This house evolved by a complex but interesting development. It began as a one-and-one-half-story structure with one room at ground level and another under the roof. An exposed masonry chimney on its north end made it a “stone-ender.” Barely completed, it was destroyed during King Philip's War (1675–1676). Joseph Smith built a new house on the old foundation and the stub of its ruined chimney (hence the change in the exposed chimney at the north end of the house from exposed masonry up to the top of the ground floor to brick above). The new house, raised to two and onehalf stories, with a long saltbox slope to the rear, extended in four irregularly and widely spaced twelve-over-twelve windows at the second-floor level through what was then an entrance at the end of the elevation.

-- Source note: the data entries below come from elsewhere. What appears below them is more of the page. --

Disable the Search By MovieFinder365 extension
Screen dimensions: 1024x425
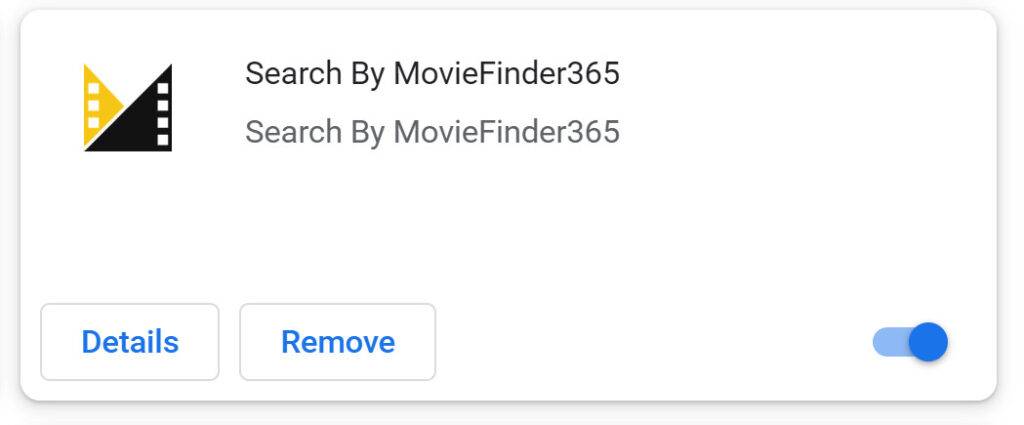click(910, 343)
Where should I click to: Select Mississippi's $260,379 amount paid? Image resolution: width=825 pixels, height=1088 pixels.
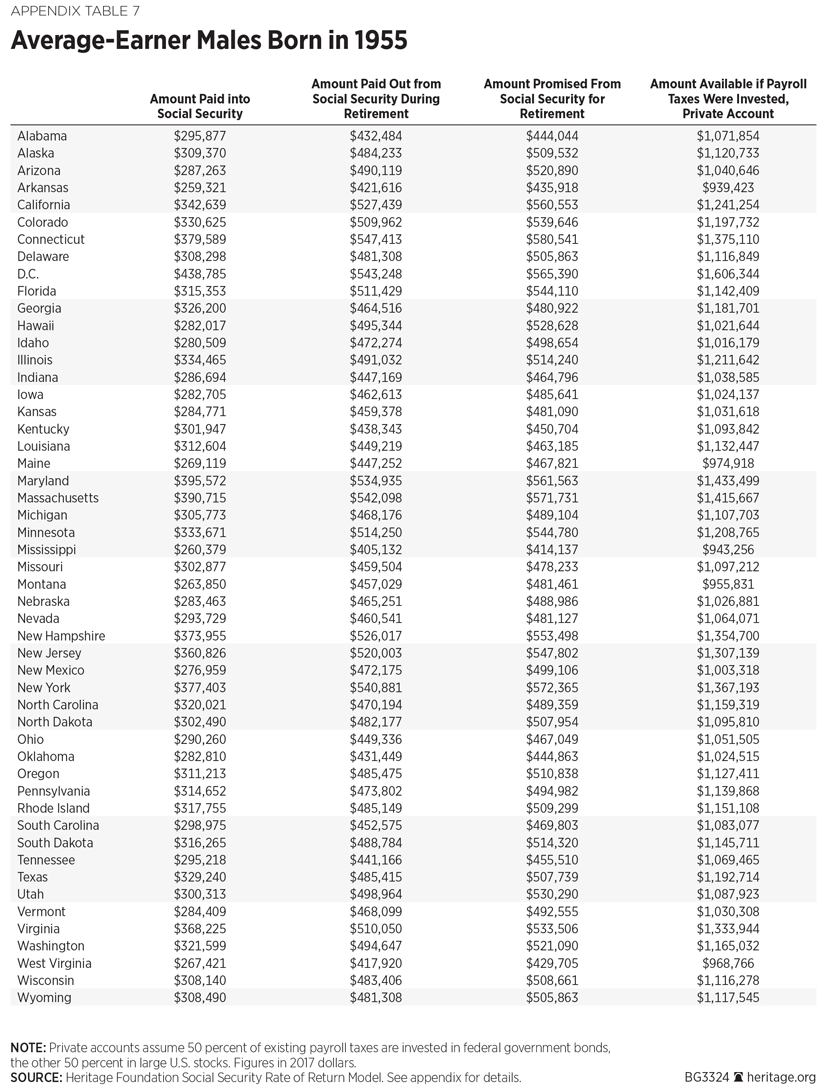click(x=200, y=550)
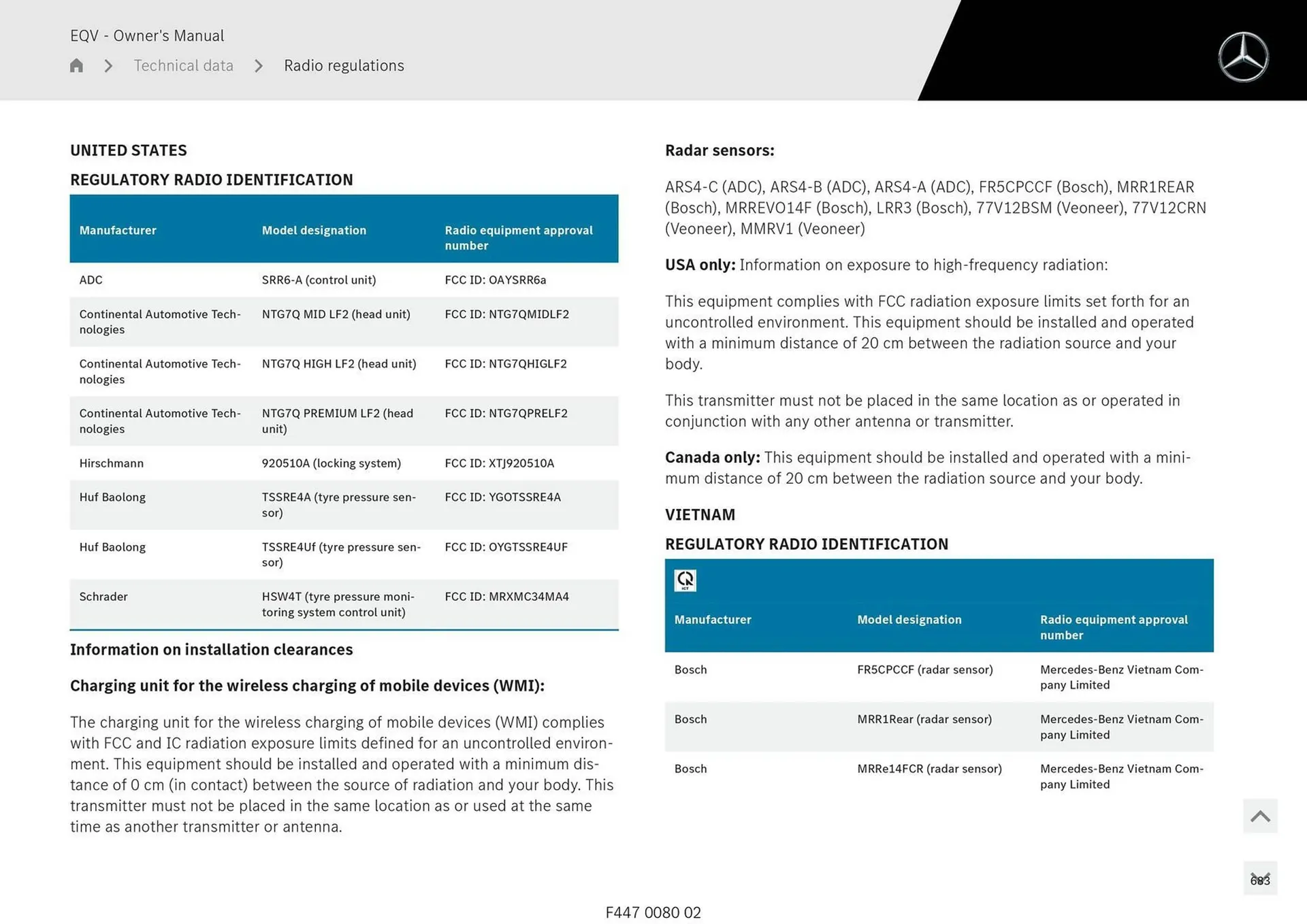Screen dimensions: 1307x924
Task: Click the VIETNAM section heading
Action: pos(700,515)
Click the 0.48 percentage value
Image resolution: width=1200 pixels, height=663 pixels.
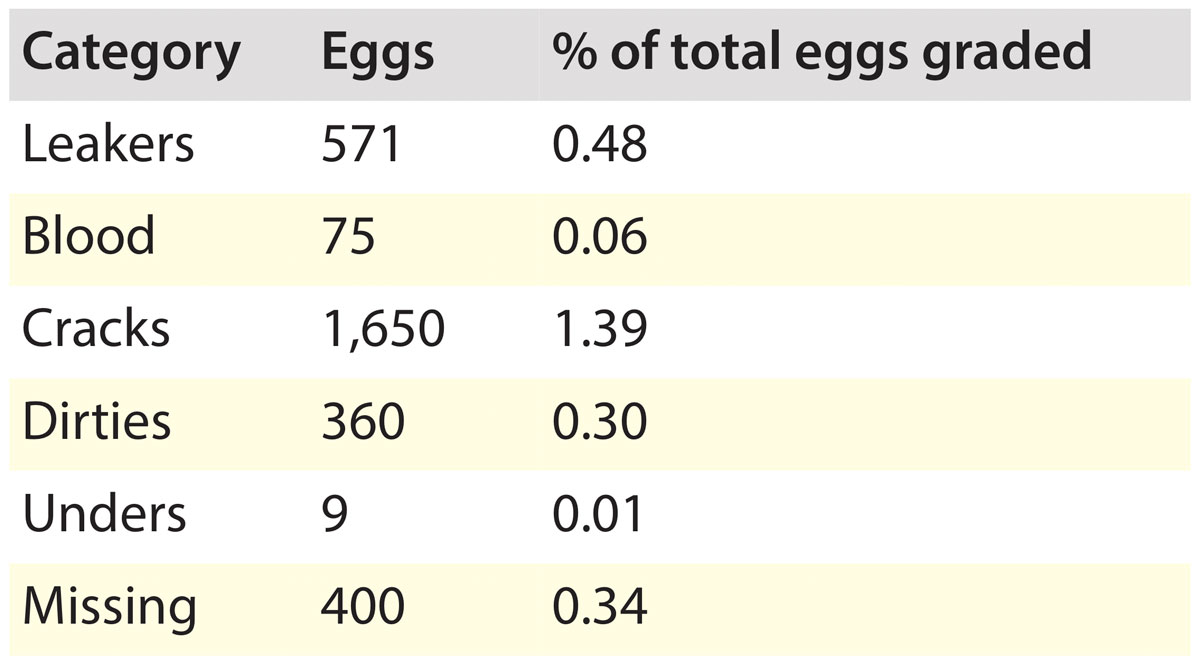600,144
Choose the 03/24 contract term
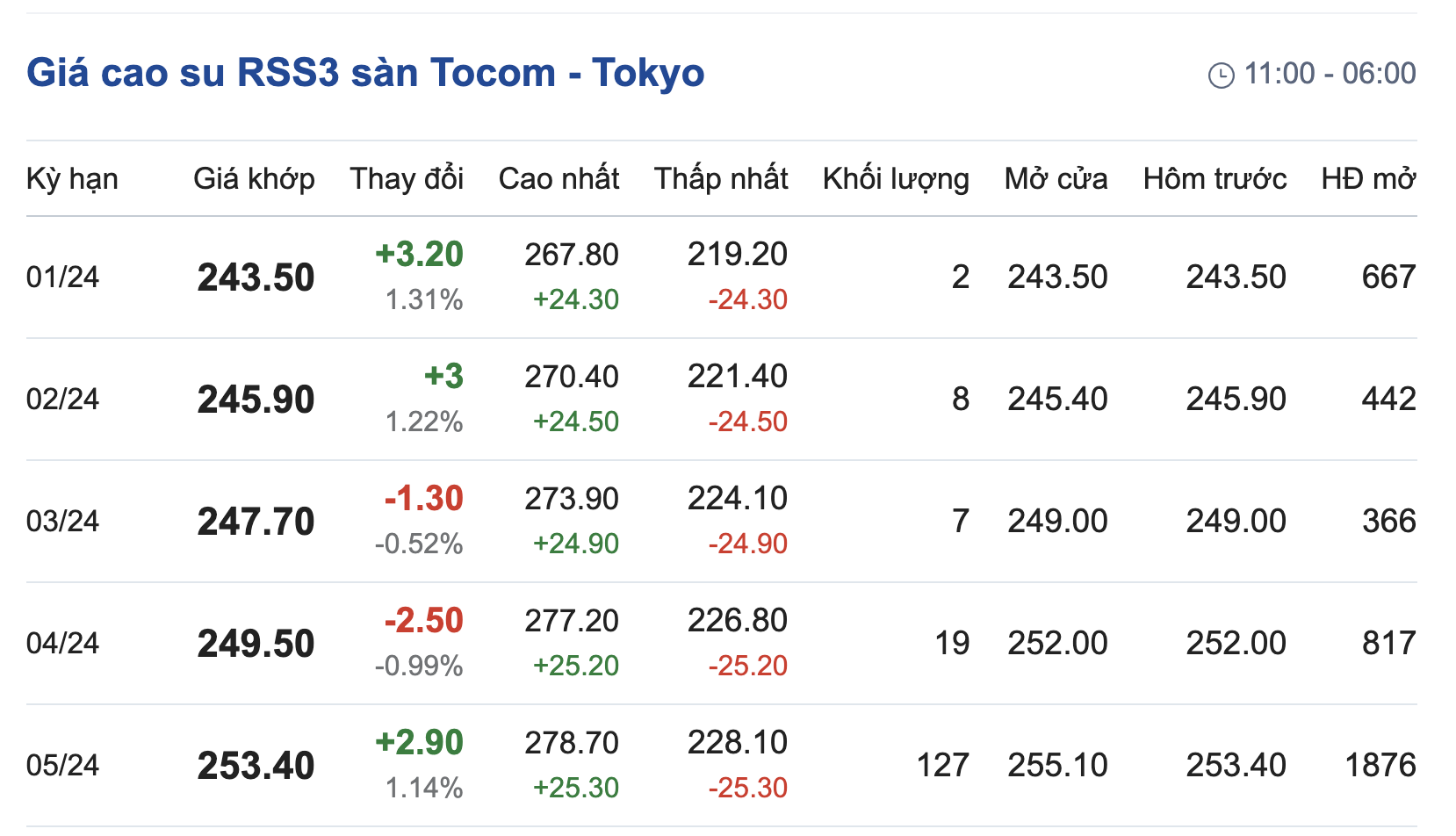Screen dimensions: 1456x836 coord(62,522)
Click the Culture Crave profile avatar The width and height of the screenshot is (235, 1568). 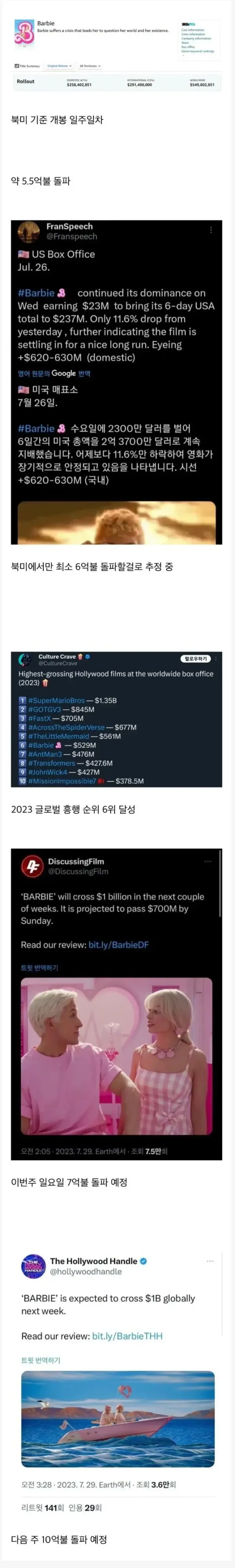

Around 1750, John Jenckes, the next occupant, lengthened the house to the south by another two bays (making six in all), thereby bringing a rough symmetry to the front. The stretched-out saltbox profile of the new side elevation shows a fascinating play between symmetrical and asymmetrical configurations within the pattern of openings spread over it. Finally, around 1865, idiosyncratic porches were added to the front door and at the north end of the house. Their pierlike supports suggest pilasters with pierced fluting, a charming example of provincial playfulness with current Italianate form. At this time, too, the first-story windows (and some in the back) were enlarged with six-over-six sash (those in the front elevations later reconverted to twelve-over-twelve in a twentieth-century effort to relate their scale to the old windows above). As a result the house now has three different window treatments: the oldest twelve-over-twelve sash projecting in boxed frames beyond the plane of the clapboarding; then the six-over-six interlopers of 1865 inset into wall; finally, their partial twentieth-century reinstallation to the twelve-over-twelve “correctness” of the original. So the house reveals successive efforts to give more formality and dignity to an older fabric deemed lacking in these qualities. The result is a “picturesqueness” which enlivens the formulas from the past and records the modification of generations all the way back to the period of earliest settlement.
Diagonally across the way, at 128 Smithfield Road, the Captain Stephen Olney House (1802), with a five-bay, one-and-one-half-story format, offers the traveler a less complicated bonus.